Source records
========

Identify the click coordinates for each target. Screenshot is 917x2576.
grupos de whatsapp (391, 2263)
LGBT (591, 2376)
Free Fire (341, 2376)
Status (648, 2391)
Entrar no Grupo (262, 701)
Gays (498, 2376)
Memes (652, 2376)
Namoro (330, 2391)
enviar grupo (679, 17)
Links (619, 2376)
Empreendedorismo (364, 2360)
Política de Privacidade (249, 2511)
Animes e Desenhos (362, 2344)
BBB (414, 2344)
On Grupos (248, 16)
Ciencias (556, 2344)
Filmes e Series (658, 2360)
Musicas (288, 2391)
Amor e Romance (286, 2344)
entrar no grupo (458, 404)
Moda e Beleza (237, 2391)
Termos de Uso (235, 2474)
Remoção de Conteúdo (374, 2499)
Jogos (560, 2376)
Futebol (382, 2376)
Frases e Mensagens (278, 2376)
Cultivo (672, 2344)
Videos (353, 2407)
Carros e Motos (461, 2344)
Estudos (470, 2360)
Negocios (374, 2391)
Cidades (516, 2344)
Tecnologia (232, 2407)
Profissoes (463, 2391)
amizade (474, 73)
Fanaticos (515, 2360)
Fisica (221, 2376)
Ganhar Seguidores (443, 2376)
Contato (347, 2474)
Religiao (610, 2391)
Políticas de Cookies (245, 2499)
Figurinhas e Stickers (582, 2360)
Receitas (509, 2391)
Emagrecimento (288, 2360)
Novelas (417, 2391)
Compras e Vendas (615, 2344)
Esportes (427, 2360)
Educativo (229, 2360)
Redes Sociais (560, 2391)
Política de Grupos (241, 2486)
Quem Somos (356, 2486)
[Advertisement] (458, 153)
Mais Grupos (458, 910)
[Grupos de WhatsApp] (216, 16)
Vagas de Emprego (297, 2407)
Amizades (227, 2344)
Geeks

========

Would you please give all of the entries above once more, exactly as they are?

* Output for this exercise
Identify the click coordinates for each target. Screenshot is 917x2576.
grupos de whatsapp (391, 2263)
LGBT (591, 2376)
Free Fire (341, 2376)
Status (648, 2391)
Entrar no Grupo (262, 701)
Gays (498, 2376)
Memes (652, 2376)
Namoro (330, 2391)
enviar grupo (679, 17)
Links (619, 2376)
Empreendedorismo (364, 2360)
Política de Privacidade (249, 2511)
Animes e Desenhos (362, 2344)
BBB (414, 2344)
On Grupos (248, 16)
Ciencias (556, 2344)
Filmes e Series (658, 2360)
Musicas (288, 2391)
Amor e Romance (286, 2344)
entrar no grupo (458, 404)
Moda e Beleza (237, 2391)
Termos de Uso (235, 2474)
Remoção de Conteúdo (374, 2499)
Jogos (560, 2376)
Futebol (382, 2376)
Frases e Mensagens (278, 2376)
Cultivo (672, 2344)
Videos (353, 2407)
Carros e Motos (461, 2344)
Estudos (470, 2360)
Negocios (374, 2391)
Cidades (516, 2344)
Tecnologia (232, 2407)
Profissoes (463, 2391)
amizade (474, 73)
Fanaticos (515, 2360)
Fisica (221, 2376)
Ganhar Seguidores (443, 2376)
Contato (347, 2474)
Religiao (610, 2391)
Políticas de Cookies (245, 2499)
Figurinhas e Stickers (582, 2360)
Receitas (509, 2391)
Emagrecimento (288, 2360)
Novelas (417, 2391)
Compras e Vendas (615, 2344)
Esportes (427, 2360)
Educativo (229, 2360)
Redes Sociais (560, 2391)
Política de Grupos (241, 2486)
Quem Somos (356, 2486)
[Advertisement] (458, 153)
Mais Grupos (458, 910)
[Grupos de WhatsApp] (216, 16)
Vagas de Emprego (297, 2407)
Amizades (227, 2344)
Geeks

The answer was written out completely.